Tanzania, the sixth most populous country in Africa is a prime tourist destination thanks in particular to the safari opportunities in the north. Mountains like Kilimanjaro also attract geologists year in, year out. However, Dr. Benita Kunze’s two-week trip to Tanzania was neither for research purposes nor to explore the country as a tourist: The dentist, who runs her own practice near Leipzig, Germany, was offering support to a Tanzanian dental clinic built alongside a general health clinic and a number of other facilities by the “Africa Amini Alama” aid project in Momella (a settlement at the foot of the Mount Meru volcano).

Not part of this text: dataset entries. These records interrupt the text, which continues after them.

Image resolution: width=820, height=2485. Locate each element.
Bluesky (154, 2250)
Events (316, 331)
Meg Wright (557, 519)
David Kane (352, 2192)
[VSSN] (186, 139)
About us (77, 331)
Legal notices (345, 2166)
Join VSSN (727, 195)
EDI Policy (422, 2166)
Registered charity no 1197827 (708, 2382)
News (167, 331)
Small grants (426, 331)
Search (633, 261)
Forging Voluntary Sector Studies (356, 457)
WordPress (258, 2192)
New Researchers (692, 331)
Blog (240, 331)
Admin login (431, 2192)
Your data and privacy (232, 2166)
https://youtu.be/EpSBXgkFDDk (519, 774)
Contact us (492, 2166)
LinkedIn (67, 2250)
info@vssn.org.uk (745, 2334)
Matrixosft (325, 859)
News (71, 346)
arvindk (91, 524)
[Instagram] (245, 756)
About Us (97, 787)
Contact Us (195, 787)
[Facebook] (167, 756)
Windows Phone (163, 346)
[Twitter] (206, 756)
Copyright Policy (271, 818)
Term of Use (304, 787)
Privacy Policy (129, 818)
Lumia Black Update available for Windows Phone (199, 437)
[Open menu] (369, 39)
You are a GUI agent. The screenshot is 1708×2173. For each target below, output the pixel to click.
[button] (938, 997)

No comparison with European training
In this and other remote regions of Tanzania, the people live with practically no access to dental treatment. This means that patients requiring treatment never get to see a dentist and simply have to put up with their pain and the consequences it has for their general health. In order to avoid this, Diana has been treating patients at the dental clinic in Momella since December 2016. “She is a very young African dentist,” said Dr. Benita Kunze, going on to explain why she flew to her to offer her assistance: “Diana’s training is far below European standards, so I taught her about the dental products I had brought with me and showed her how to use them.” Dr. Kunze’s luggage contained restorative materials above all. The two dentists practised the precise placement of fillings together, so as to put Diana in a position to be able to help the local population even better in the future.
Teeth as fragile as glass
Many people in Tanzania are very poor. Dental treatment is very expensive and dentures are practically unheard of. The only procedures performed are those aimed at relieving pain. The treatment offered by Diana in Momella is free of charge thanks to the efforts of the aid project.
Most people living in the region around Mount Meru suffer from severe dental fluorosis. The water they drink comes from a local source containing a high quantity of fluoride, the cause of which is the nearby dormant volcano. The high quantity of fluoride causes brown discolouration of their teeth and destruction of the enamel. The dentine is exposed and also becomes brown in colour. “Their jawbones are very hard, which is particularly noticeable during extractions. Their teeth, in contrast, are so fragile that they break like glass and don't move a millimetre in the bone. Together with Diana I extracted a lot of teeth, as root canal treatments are also not possible,” said the German dentist.
Gratitude beyond compare
Dr. Benita Kunze also treated lots of children in the remote Massai region of Madebe, where they attend the “Simba Vision” primary school. “We gave the children a check-up and treated their teeth. All the while, we were showered with gratitude – from the children and the adults alike. They truly were two weeks rich in experiences. Young girls who had already known so much suffering learned to trust and allowed themselves to be treated. Small children took me by the hand and simply thanked me.”
The focus is now on preserving teeth by means of regular check-ups, raising awareness and regular training in the proper way to clean their teeth. As it is the most basic things which are needed most, every donation is welcome. “That’s why I’d like to say a special thank you to VOCO both from me and on behalf of the aid organisation.” Dr. Benita Kunze hopes to return to Tanzania next year. “My goal is to equip the children in the Massai school and at Simba Vision with toothbrushes, teach them how to care for their teeth and give them check-ups.”